A nightmare is an unpleasant dream that usually occurs during REM sleep. Nightmares can be frightening and may cause waking. nightmares can be different from night terrors, which are less severe and usually occur in non-REM sleep. An example of a nightmare is when a person dreams that they are being chased by a monster.
Night terrors happen when you rise from slow wave sleep. If awakened during a night terror, the individual is usually confused and does not remember details of the event. Night terrors are different from nightmares, which tend to be remembered.

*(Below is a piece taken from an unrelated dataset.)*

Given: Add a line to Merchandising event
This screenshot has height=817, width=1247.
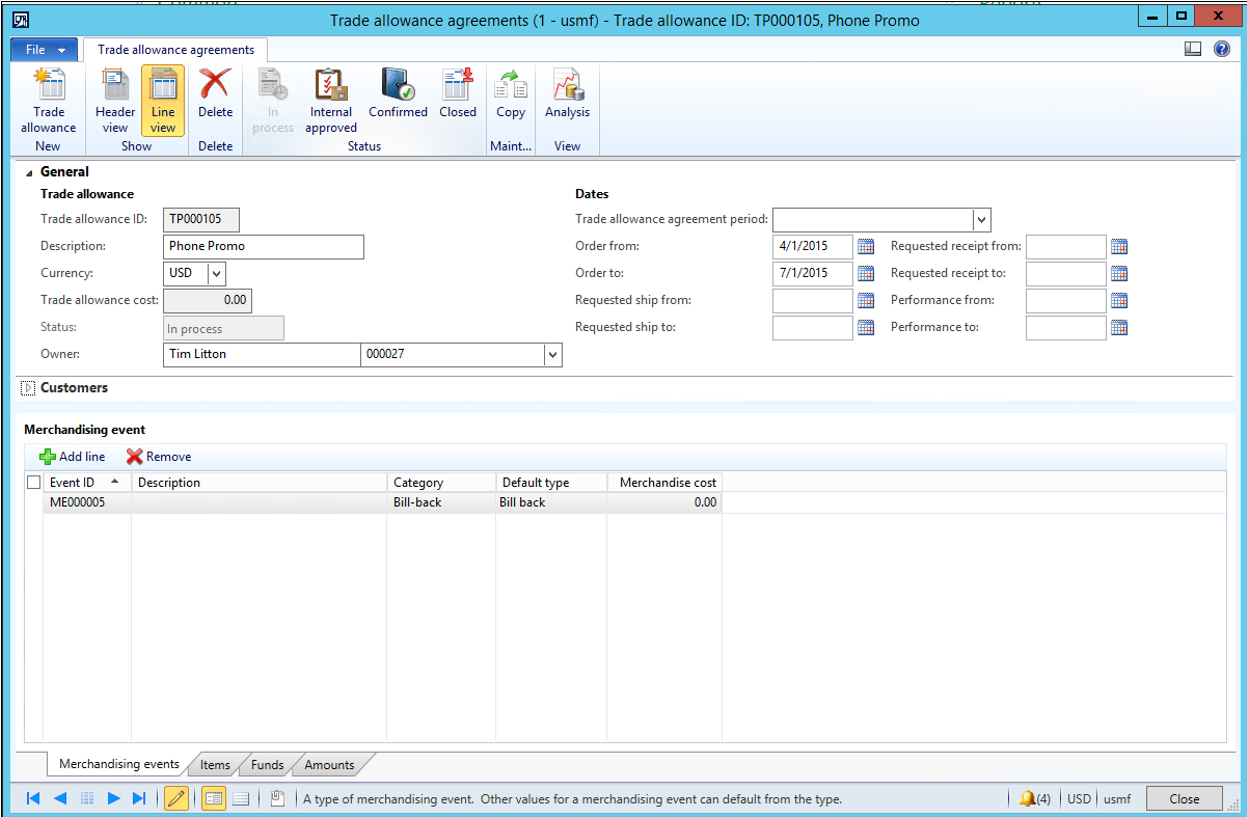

Nocturia is defined as the act of urinating during the night. This can be caused by a variety of different factors, including sleep deprivation, stress, and certain medications. For example, if someone is sleep deprived, they may have to wake up in the middle of the night to use the restroom.
Obstructive Sleep Apnea (OSA)
Obstructive sleep apnea (OSA) is a disorder that occurs when breathing is interrupted during sleep. The most common type of sleep apnea, OSA is caused by a blockage of the upper airway. Symptoms caused by OSA could include fatigue, snoring, daytime sleepiness, restlessness, gasping for air, high blood pressure and heart disease.
Sleep terrors are episodes of intense fear that occur during non-REM, slow-wave sleep. They usually last for about a minute but can last up to 45 minutes. Individuals typically have no memory of the sleep terror. Night terrors are different from nightmares in that if someone is awoken during a nightmare, they usually have some recollection of the details.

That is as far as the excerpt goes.